→ **What the task requires**: Give every entry again precisely as it appears.

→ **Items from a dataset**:

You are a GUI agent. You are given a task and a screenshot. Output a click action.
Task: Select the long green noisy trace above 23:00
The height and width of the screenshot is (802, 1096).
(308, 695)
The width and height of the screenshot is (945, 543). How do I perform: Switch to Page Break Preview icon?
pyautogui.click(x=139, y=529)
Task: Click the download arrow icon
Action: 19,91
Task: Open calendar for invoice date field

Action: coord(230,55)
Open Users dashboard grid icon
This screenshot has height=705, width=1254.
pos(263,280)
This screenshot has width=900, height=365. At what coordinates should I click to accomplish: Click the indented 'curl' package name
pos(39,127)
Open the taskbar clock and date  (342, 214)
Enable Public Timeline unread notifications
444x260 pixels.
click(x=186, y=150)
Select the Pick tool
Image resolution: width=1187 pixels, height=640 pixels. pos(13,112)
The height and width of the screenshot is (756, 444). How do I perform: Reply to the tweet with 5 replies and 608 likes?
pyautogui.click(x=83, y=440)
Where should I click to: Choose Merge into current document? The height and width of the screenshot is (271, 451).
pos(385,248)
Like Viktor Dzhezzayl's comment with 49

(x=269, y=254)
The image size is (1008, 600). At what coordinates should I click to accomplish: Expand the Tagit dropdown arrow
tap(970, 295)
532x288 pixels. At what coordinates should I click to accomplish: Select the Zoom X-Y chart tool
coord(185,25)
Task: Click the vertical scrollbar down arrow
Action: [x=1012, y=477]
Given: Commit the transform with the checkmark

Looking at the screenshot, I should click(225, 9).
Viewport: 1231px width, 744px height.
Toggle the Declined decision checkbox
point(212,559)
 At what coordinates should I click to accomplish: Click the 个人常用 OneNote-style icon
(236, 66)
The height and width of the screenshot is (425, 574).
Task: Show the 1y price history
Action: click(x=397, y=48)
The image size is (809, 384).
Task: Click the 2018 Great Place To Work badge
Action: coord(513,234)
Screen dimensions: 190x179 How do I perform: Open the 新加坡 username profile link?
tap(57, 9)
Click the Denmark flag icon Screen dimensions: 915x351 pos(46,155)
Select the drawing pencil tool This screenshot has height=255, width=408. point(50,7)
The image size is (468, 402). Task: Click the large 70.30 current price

→ **Your response**:
You are a GUI agent. You are given a task and a screenshot. Output a click action.
Task: Select the long green noisy trace above 23:00
The height and width of the screenshot is (802, 1096).
(308, 695)
The width and height of the screenshot is (945, 543). How do I perform: Switch to Page Break Preview icon?
pyautogui.click(x=139, y=529)
Task: Click the download arrow icon
Action: 19,91
Task: Open calendar for invoice date field

Action: coord(230,55)
Open Users dashboard grid icon
This screenshot has height=705, width=1254.
pos(263,280)
This screenshot has width=900, height=365. At what coordinates should I click to accomplish: Click the indented 'curl' package name
pos(39,127)
Open the taskbar clock and date  (342, 214)
Enable Public Timeline unread notifications
444x260 pixels.
click(x=186, y=150)
Select the Pick tool
Image resolution: width=1187 pixels, height=640 pixels. pos(13,112)
The height and width of the screenshot is (756, 444). How do I perform: Reply to the tweet with 5 replies and 608 likes?
pyautogui.click(x=83, y=440)
Where should I click to: Choose Merge into current document? The height and width of the screenshot is (271, 451).
pos(385,248)
Like Viktor Dzhezzayl's comment with 49

(x=269, y=254)
The image size is (1008, 600). At what coordinates should I click to accomplish: Expand the Tagit dropdown arrow
tap(970, 295)
532x288 pixels. At what coordinates should I click to accomplish: Select the Zoom X-Y chart tool
coord(185,25)
Task: Click the vertical scrollbar down arrow
Action: [x=1012, y=477]
Given: Commit the transform with the checkmark

Looking at the screenshot, I should click(225, 9).
Viewport: 1231px width, 744px height.
Toggle the Declined decision checkbox
point(212,559)
 At what coordinates should I click to accomplish: Click the 个人常用 OneNote-style icon
(236, 66)
The height and width of the screenshot is (425, 574).
Task: Show the 1y price history
Action: click(x=397, y=48)
The image size is (809, 384).
Task: Click the 2018 Great Place To Work badge
Action: coord(513,234)
Screen dimensions: 190x179 How do I perform: Open the 新加坡 username profile link?
tap(57, 9)
Click the Denmark flag icon Screen dimensions: 915x351 pos(46,155)
Select the drawing pencil tool This screenshot has height=255, width=408. point(50,7)
The image size is (468, 402). Task: Click the large 70.30 current price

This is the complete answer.